WHAT TO WORK ON =
Write out the lines of the records from the one containing "Given: Visit 官方网站 via browser icon" to the very last, keeping each exactly as it is.

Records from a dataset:
##############################

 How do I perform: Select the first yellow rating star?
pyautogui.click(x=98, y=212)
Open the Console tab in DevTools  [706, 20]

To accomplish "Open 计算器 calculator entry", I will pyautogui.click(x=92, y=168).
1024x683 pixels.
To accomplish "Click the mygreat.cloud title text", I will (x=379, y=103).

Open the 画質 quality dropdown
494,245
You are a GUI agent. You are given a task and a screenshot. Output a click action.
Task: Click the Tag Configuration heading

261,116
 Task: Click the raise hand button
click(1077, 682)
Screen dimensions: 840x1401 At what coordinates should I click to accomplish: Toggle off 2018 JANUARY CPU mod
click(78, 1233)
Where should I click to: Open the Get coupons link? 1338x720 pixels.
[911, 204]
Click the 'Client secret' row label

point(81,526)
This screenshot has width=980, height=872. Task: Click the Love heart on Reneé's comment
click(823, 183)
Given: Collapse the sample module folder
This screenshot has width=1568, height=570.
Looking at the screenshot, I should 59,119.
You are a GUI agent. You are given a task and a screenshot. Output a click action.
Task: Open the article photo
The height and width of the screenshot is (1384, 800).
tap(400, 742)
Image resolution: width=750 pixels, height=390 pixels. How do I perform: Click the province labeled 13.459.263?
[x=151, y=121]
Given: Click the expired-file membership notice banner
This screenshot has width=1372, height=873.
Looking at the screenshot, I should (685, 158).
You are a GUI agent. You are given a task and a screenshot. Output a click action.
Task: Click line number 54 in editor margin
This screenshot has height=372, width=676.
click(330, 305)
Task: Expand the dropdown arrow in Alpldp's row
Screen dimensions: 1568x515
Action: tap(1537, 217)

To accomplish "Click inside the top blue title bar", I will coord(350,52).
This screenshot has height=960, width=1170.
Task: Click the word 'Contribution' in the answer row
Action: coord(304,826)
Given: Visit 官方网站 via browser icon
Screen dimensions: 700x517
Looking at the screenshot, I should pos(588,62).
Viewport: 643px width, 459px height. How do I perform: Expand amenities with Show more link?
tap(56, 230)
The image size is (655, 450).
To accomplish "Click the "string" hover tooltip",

##############################

EXERCISE OUTPUT =
Given: Visit 官方网站 via browser icon
Screen dimensions: 700x517
Looking at the screenshot, I should pos(588,62).
Viewport: 643px width, 459px height. How do I perform: Expand amenities with Show more link?
tap(56, 230)
The image size is (655, 450).
To accomplish "Click the "string" hover tooltip",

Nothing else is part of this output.